木彫
巧匠堂で使用する材木や木彫技法は、作品の大きさや用途によって使い分けています。日本の仏像に用いられてきた材は「楠(くす)榧(かや)檜(ひのき)桂(かつら)桜(さくら)白檀(びゃくだん)」などですが、巧匠堂でもそれらを使用しています。またヤモリなどの細かい細工には「黄楊(つげ)」などを使っています。
仏像を造る際の技法は、頭体幹部を1材で造る一木造りや、頭体幹部を1材で造り前後に割り離してつくる一木割り矧ぎ造り、頭体幹部を2材以上で造る寄木造りなどがあります。作品づくりでは、これらを応用して、その都度最適な方法をとっています。
漆
巧匠堂では彩色や金箔の下地、表面に艶のある表現などに漆を用いています。
漆はウルシの木の表面に傷をつけて、染み出す樹液を採取したものです。適切な湿度と温度があれば自然に硬化する天然の樹脂です。人類による使用は古く、日本では縄文時代にまでさかのぼるようです。
漆は硬化すると、水にも有機溶剤にも溶けない性質があります。漆器などの日用品に始まり、工芸品や武具、建築など様々なものに利用されてきました。漆は精製方法や混ぜる物によって様々な使用方法が可能になります。小麦粉と漆を混ぜた麦漆を接着剤として使ったり、その麦漆に木屑を混ぜて粘土状にした木屎漆(こくそうるし)をモデリングに用いたりします。また砥の粉と混ぜてペースト状にした錆漆を下地にも用います。漆は顔料を混ぜ合わせることにより朱漆など色漆を作ることができます。
彩色
巧匠堂では主に日本画で使用する顔料を膠で定着させて彩色をしています。
彫刻の彩色方法は、基本的には顔料(水や油に溶けない粉)と、それを定着させるための固着剤を混合したものや、水溶性の染料などが使われます。
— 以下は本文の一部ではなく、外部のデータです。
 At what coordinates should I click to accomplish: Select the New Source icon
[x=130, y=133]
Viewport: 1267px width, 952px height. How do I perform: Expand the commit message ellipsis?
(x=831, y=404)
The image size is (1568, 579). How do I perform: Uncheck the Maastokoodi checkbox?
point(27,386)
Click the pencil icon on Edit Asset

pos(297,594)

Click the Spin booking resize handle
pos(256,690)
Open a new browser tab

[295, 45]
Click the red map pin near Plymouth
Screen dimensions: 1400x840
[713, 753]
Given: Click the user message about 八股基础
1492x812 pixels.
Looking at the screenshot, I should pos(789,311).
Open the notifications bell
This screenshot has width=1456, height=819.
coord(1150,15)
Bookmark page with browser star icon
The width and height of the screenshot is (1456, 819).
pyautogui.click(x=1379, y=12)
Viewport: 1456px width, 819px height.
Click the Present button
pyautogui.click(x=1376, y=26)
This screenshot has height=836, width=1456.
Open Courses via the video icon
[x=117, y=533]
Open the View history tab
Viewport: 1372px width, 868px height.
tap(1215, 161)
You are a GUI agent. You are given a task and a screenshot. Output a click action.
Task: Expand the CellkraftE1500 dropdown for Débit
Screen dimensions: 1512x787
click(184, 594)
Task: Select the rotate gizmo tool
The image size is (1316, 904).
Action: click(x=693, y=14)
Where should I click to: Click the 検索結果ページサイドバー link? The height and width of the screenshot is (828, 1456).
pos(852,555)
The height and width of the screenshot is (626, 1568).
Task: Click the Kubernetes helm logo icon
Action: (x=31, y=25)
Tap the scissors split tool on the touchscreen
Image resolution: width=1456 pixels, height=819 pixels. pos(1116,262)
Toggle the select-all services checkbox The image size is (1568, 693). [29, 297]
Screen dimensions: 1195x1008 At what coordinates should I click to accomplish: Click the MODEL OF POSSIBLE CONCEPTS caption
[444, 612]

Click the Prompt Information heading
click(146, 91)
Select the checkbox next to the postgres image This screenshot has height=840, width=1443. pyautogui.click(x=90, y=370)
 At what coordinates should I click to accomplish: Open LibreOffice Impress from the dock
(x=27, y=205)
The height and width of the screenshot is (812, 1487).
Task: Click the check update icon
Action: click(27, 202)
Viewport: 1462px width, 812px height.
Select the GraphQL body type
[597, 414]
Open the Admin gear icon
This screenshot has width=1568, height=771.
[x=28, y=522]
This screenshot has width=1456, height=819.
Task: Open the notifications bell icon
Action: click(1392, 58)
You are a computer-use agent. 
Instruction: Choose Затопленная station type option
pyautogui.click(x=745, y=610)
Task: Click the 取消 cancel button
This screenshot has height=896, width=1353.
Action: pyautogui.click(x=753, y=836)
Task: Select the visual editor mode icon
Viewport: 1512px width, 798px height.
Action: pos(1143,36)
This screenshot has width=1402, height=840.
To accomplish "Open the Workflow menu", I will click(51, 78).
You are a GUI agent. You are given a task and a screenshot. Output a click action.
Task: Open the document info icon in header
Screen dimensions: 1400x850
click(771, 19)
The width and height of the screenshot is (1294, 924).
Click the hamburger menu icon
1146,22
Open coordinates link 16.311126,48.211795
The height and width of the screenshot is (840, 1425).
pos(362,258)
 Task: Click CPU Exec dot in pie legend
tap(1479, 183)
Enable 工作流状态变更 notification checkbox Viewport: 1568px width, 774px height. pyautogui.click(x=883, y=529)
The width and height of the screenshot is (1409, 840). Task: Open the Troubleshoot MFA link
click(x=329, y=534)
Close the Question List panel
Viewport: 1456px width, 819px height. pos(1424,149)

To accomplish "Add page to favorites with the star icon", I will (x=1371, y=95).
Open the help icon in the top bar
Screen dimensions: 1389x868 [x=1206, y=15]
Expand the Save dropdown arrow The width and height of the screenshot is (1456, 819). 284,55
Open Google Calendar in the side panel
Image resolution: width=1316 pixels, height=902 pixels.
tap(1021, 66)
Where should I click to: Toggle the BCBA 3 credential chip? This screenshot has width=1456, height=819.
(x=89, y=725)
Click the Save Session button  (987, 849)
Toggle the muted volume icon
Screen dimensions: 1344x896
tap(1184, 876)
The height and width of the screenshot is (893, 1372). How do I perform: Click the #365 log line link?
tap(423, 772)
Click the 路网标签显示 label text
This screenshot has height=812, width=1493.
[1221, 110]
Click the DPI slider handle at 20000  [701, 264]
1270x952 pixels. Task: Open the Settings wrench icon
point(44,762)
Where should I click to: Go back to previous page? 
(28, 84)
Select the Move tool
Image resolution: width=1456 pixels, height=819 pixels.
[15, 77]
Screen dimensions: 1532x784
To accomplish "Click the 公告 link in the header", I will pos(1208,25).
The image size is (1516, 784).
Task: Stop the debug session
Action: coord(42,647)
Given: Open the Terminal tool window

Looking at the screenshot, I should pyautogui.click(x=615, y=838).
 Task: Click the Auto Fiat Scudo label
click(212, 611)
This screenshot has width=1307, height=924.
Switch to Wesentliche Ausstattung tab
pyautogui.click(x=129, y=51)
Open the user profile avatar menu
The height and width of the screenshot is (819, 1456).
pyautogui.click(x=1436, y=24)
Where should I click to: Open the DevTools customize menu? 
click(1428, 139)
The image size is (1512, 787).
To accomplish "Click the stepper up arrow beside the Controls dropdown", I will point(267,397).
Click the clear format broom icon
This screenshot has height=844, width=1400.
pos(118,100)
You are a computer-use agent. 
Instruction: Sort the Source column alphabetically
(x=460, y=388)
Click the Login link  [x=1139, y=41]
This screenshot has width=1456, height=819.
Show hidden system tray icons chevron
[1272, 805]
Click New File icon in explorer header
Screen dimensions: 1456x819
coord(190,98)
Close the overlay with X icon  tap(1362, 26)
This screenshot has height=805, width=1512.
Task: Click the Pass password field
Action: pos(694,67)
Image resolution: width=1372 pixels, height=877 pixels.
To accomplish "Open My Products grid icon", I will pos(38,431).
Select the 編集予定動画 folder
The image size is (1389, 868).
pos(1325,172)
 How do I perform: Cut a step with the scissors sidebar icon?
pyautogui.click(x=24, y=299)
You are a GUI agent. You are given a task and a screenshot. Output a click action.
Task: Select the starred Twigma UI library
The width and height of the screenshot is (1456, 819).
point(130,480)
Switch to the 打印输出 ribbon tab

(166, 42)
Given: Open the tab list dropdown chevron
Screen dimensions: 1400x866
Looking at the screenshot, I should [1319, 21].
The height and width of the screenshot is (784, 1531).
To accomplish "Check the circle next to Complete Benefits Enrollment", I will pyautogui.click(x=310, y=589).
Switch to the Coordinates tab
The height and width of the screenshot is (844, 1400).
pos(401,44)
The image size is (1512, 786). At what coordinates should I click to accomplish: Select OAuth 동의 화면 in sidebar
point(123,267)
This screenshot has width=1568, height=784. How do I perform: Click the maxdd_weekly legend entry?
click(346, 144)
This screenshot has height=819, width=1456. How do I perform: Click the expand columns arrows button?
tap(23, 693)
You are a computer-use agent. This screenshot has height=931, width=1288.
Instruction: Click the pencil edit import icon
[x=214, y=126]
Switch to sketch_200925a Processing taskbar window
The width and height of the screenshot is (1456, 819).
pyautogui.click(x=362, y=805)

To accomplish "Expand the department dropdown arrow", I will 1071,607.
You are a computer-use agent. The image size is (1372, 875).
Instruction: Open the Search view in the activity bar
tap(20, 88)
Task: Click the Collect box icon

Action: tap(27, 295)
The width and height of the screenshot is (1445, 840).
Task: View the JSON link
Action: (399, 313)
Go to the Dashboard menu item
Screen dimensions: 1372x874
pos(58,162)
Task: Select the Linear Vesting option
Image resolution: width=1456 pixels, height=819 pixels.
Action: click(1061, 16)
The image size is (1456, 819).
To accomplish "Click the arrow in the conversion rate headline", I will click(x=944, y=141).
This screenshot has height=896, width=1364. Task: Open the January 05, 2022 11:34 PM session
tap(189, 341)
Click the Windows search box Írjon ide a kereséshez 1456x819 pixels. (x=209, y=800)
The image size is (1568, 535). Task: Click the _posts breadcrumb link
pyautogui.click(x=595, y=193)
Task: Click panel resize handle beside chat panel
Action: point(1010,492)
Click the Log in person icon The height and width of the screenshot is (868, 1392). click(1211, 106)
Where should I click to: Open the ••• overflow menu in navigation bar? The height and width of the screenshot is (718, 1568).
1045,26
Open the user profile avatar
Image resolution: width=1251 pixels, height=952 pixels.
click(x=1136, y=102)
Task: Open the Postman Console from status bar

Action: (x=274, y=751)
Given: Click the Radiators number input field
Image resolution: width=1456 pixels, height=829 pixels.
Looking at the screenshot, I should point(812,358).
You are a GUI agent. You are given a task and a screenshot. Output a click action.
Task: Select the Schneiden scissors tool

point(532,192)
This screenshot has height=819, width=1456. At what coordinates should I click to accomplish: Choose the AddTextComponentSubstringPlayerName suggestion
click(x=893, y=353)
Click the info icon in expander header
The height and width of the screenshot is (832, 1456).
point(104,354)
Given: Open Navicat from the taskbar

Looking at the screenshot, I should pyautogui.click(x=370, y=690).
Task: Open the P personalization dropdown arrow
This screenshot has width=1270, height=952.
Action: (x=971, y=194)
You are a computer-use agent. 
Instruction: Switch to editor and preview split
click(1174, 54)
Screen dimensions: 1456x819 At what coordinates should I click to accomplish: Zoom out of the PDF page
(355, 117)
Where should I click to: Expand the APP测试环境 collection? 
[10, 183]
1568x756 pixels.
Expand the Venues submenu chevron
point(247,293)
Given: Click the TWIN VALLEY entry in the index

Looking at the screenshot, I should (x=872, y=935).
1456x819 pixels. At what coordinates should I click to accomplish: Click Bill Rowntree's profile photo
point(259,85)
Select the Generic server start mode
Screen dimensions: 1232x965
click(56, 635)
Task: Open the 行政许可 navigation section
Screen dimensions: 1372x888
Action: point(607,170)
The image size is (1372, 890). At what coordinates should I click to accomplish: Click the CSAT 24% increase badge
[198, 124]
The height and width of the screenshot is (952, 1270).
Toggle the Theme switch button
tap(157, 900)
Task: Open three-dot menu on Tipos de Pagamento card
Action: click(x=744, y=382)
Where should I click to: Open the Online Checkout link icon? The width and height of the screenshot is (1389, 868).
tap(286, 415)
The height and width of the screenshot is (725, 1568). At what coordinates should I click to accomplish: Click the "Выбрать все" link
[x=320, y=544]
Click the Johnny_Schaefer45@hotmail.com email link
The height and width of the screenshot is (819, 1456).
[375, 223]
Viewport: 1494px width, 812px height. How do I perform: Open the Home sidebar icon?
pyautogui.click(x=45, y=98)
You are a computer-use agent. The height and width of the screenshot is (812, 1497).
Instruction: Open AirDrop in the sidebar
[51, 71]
顔料は、古くは自然界に存在する土や石などの鉱物、サンゴや貝などの生物由来の物質を砕いたものが使用されてきました。染料はアイ(藍)やアカネ(茜)などの植物や、カイガラムシ(臙脂)などの昆虫から抽出した色素を利用してきました。現在では化学的に合成した物質など様々なものがあります。
固着剤には亜麻仁油などの乾性油(油絵具)、アラビアゴムの木からとれる樹脂のアラビアガム(水彩絵具)、動物の骨や革を煮詰めて作った膠などが使われてきました。最近ではアクリル樹脂(アクリル絵具)などもあります。日本の仏像や仏画には、古来より膠が用いられてきました。